The story opens on a family in turmoil: elderly matriarch Mary has just crashed her car through a ski-shop display window. Her children agree that it’s time for them to take away her keys, but a bigger question looms: should the 88-year-old Mary, who recently lost her husband, move into an assisted living facility? She balks at the idea, but a post-accident checkup reveals that she has dementia, and the hospital staff determines that she requires around-the-clock supervision. Mary’s children and their spouses spring into action, taking turns helping her cook, clean, bathe, and shop; they also accompany her to doctors’ appointments and oversee her finances. For a time, the arrangement seems to work: Mary has her independence, and her children are satisfied by knowing that they’re respecting their mother’s wishes. But it’s a false sense of security and one that comes at a price.

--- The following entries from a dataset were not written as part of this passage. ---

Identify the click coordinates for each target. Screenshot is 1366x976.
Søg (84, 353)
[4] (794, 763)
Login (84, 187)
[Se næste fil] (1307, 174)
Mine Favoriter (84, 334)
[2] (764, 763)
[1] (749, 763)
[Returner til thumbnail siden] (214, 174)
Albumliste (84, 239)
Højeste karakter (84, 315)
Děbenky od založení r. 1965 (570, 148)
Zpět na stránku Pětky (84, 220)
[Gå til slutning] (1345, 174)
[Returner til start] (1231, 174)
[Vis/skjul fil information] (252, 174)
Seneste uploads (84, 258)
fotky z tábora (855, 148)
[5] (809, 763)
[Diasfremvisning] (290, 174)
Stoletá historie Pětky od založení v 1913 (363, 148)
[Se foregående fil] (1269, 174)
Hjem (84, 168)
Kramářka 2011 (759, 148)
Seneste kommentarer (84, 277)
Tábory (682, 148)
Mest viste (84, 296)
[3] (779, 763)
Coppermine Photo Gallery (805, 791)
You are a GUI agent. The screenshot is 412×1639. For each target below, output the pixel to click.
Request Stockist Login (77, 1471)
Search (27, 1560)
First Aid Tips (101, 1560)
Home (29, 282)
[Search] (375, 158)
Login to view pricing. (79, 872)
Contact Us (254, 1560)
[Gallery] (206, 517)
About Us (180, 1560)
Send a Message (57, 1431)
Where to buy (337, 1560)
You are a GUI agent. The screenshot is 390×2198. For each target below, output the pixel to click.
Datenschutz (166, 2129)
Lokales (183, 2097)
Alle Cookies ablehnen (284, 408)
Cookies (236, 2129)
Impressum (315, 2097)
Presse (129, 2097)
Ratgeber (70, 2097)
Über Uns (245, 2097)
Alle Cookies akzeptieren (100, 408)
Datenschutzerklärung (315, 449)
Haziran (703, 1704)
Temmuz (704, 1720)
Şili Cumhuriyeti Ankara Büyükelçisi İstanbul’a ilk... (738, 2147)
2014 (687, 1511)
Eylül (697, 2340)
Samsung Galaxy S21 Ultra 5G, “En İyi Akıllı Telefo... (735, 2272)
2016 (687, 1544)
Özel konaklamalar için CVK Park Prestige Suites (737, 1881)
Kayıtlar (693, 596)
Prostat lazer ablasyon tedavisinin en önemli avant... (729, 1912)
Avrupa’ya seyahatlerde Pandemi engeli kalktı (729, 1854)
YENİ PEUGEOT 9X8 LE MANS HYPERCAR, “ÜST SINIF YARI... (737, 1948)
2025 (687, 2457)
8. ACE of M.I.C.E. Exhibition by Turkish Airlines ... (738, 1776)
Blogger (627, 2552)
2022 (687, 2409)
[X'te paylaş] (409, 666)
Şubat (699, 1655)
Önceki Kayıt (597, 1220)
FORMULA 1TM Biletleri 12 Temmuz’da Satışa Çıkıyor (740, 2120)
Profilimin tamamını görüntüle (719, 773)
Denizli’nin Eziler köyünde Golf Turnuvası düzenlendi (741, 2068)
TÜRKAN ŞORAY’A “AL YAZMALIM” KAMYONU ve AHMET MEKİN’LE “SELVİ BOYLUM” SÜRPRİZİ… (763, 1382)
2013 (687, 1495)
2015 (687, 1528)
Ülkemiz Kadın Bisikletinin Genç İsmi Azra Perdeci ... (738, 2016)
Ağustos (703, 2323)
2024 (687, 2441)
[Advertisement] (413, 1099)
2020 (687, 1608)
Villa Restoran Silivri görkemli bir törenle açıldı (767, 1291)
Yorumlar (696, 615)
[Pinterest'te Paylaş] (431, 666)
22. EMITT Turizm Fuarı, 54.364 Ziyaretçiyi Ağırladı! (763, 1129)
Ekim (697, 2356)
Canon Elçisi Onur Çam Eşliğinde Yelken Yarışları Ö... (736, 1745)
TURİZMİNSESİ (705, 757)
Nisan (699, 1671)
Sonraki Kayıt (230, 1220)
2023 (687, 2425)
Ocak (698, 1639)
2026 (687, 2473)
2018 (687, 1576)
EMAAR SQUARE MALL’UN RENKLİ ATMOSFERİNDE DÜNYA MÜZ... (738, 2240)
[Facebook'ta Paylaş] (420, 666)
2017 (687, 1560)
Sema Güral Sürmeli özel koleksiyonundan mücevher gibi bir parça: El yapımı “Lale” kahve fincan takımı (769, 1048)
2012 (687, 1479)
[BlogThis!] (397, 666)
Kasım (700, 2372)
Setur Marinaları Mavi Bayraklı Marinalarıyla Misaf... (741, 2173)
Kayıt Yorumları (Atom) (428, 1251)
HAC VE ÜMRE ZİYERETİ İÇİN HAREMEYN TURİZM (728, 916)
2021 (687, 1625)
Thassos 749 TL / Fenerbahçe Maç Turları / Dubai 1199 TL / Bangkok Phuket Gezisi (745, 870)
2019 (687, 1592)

Over the course of the next few months, Mary experiences a dangerous fall and an accidental drug overdose; the latter lands her in the emergency room, where medical personnel again say that she needs 24-hour care. This time, they refuse to release her until her family arranges for a safer placement, as in a nursing home. The ensuing race to find appropriate housing has all the elements of a great drama, by turns hopeful and heartbreaking. Yet despite the rich subject matter, Bruch, who spent roughly three decades working in geriatric care as a licensed practical nurse, holds readers at arm’s length. Although her characters earn our sympathy, she never draws back the curtain to fully reveal the doubts, fears, and frustrations that Mary and her family confront. Similarly, the book delves into the specifics of health care privacy laws, drug interactions among the elderly, and assisted living payment plans while only including sparse details about the characters’ physical appearances.
An earnest, informative novel that reads more like a case study of end-of-life care than it does a work of fiction.